In other words, it is apparently just fine to have the boys’ club picking the next batch of members for the boys’ club – or at the least, that isn’t the same as having a corporate policy of discrimination. According to the majority, there simply wasn’t enough “glue” to hold together the millions of employment decisions at issue – not enough to establish that these decisions were all the result of discrimination as a standard corporate operating procedure.
The Court also discounted other types of evidence commonly accepted to prove class claims of discrimination, such as statistical evidence and anecdotal evidence that gender bias was part of the company culture, finding that even in combination with the complete discretion given to supervisors, it was not enough to establish that there was systemic bias or a common culture of discrimination.
Moreover, Scalia pointed to the fact that the company had a formal policy prohibiting discrimination to show that really, the company didn’t have any practices or policies that resulted in discrimination. Never mind that almost any business of a decent size these days probably has a similar anti-discrimination policy … on paper. (And it’s not as if a company is going to announce as a policy that it will discriminate - these days, anyway.)
The reality, of course, is that all people, including managers, have biases of which they aren’t even aware. In Justice Ginsburg’s words, “The risk of discrimination is heightened when those managers are predominantly of one sex, and are steeped in a corporate culture that perpetuates gender stereotypes.”

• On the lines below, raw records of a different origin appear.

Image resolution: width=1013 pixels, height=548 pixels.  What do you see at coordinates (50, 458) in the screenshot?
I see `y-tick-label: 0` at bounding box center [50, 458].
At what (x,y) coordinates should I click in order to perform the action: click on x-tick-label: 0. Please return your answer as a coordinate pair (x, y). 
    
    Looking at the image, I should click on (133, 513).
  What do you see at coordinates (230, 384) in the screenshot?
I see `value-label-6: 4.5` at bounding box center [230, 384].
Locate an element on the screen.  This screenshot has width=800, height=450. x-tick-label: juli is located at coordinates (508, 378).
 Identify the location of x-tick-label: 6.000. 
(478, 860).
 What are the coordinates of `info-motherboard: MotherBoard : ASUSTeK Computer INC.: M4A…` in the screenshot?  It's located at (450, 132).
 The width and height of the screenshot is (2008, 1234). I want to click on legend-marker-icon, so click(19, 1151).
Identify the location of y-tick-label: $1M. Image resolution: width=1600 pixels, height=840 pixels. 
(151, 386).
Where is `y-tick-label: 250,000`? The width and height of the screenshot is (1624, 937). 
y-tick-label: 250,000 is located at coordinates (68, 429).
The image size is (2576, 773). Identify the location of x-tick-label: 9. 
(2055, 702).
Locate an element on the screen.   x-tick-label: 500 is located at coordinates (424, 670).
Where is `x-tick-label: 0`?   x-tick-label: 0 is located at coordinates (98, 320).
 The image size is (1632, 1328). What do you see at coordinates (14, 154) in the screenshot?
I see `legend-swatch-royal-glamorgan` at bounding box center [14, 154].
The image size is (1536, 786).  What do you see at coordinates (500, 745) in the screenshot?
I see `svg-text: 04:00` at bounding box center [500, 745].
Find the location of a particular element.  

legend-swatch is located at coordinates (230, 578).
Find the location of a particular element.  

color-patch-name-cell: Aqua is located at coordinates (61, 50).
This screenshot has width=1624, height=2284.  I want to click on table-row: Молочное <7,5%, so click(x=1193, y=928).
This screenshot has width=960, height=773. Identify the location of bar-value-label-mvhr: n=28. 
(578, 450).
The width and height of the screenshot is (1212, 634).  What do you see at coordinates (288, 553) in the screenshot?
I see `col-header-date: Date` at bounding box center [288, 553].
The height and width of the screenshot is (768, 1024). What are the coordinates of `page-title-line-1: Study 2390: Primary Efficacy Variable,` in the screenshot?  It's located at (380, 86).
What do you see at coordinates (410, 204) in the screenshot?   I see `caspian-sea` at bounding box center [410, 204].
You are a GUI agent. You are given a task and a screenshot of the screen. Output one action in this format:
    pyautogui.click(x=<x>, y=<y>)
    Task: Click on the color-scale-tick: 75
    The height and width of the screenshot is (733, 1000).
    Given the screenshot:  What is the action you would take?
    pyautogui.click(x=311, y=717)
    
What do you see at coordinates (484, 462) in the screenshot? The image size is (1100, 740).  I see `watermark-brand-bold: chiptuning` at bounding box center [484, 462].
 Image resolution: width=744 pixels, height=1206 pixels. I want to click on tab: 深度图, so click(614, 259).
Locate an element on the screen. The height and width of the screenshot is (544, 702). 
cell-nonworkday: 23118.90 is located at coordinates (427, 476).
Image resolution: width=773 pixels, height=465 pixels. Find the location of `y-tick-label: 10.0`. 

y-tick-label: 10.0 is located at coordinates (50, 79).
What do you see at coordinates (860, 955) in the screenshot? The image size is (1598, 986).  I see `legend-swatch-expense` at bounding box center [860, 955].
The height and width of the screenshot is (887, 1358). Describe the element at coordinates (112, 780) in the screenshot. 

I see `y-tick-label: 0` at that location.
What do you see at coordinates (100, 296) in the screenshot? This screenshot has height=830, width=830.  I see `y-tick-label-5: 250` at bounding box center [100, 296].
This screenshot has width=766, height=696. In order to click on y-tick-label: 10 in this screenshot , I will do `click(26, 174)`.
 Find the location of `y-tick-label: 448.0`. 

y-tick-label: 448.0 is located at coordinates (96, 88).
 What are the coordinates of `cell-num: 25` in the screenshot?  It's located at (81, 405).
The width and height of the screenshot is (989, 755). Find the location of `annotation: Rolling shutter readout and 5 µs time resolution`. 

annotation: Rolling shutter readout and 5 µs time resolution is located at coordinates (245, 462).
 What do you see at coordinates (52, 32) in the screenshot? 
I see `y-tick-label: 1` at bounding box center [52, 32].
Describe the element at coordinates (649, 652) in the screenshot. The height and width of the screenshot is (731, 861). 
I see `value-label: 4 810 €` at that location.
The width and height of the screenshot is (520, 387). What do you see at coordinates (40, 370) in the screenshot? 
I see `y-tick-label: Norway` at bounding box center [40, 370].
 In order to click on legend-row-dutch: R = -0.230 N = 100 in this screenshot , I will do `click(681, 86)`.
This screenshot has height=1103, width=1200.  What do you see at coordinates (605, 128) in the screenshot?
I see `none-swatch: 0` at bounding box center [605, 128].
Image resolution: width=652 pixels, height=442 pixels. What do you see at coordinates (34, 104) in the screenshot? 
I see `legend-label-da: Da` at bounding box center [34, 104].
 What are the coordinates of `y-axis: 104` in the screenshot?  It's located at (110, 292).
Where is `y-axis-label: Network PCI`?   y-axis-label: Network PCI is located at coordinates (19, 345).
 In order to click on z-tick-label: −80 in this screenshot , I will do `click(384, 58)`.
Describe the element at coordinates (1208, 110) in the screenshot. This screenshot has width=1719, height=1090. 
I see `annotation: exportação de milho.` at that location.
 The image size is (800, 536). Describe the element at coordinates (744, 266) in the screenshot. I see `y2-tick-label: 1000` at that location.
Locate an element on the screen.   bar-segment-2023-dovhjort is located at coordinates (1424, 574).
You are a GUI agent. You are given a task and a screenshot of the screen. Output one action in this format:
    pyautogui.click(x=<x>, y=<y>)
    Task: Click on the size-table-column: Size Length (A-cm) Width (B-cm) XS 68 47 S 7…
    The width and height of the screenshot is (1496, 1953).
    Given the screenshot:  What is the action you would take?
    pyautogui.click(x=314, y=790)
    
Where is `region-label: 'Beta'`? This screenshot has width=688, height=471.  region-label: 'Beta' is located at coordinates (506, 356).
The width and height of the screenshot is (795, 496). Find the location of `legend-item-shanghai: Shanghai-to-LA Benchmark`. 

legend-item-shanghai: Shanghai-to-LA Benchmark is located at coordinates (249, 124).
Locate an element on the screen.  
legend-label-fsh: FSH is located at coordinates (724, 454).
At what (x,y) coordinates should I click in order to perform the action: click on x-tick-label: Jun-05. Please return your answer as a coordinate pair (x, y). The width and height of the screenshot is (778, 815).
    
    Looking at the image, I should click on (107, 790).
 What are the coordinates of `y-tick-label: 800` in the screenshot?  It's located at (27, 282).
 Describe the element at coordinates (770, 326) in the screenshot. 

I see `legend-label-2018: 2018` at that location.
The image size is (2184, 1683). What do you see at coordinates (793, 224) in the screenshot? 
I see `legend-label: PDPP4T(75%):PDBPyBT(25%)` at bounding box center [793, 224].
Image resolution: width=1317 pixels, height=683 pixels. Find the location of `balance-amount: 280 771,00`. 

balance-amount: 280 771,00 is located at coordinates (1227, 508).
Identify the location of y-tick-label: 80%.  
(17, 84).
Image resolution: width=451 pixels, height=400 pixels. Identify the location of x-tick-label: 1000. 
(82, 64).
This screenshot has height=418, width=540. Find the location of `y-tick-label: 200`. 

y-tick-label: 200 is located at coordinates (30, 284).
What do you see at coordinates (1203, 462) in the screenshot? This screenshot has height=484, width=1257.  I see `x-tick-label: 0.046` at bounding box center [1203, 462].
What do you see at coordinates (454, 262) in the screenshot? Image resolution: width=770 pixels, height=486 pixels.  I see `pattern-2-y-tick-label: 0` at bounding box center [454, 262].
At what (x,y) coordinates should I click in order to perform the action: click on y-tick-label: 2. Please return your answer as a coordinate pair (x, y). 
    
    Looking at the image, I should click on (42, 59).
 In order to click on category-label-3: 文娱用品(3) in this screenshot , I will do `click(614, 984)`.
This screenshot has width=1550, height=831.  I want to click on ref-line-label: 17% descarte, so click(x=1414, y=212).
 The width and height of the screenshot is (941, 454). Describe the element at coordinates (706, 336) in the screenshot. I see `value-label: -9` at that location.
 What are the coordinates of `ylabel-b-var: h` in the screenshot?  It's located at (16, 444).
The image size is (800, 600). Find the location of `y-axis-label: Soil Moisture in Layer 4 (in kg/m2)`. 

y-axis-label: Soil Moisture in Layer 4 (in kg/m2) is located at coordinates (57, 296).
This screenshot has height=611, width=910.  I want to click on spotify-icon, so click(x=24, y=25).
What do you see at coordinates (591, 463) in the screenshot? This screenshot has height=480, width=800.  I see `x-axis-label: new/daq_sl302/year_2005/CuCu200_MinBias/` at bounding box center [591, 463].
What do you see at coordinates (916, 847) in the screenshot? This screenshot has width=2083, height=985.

The upshot? The Wal-Mart women can still pursue individual claims, or even pursue their claims in smaller classes. But there continue to be enormous barriers to individuals pursuing valid claims; it takes a lot of courage and stamina, not to mention the ability to find a lawyer and to afford the cost of litigation.
Keep in mind that the whole purpose of the class action is to provide an efficient means of pursuing claims that are difficult to bring as individual actions – often claims that involve systemic bias of exactly the sort alleged here, rather than intentional discrimination against a single individual. Thus, perversely, when discrimination is as insidious to a corporate culture as at Wal-Mart, it may now be even harder to establish a claim in court – and systemic discrimination may be more likely to go unchallenged.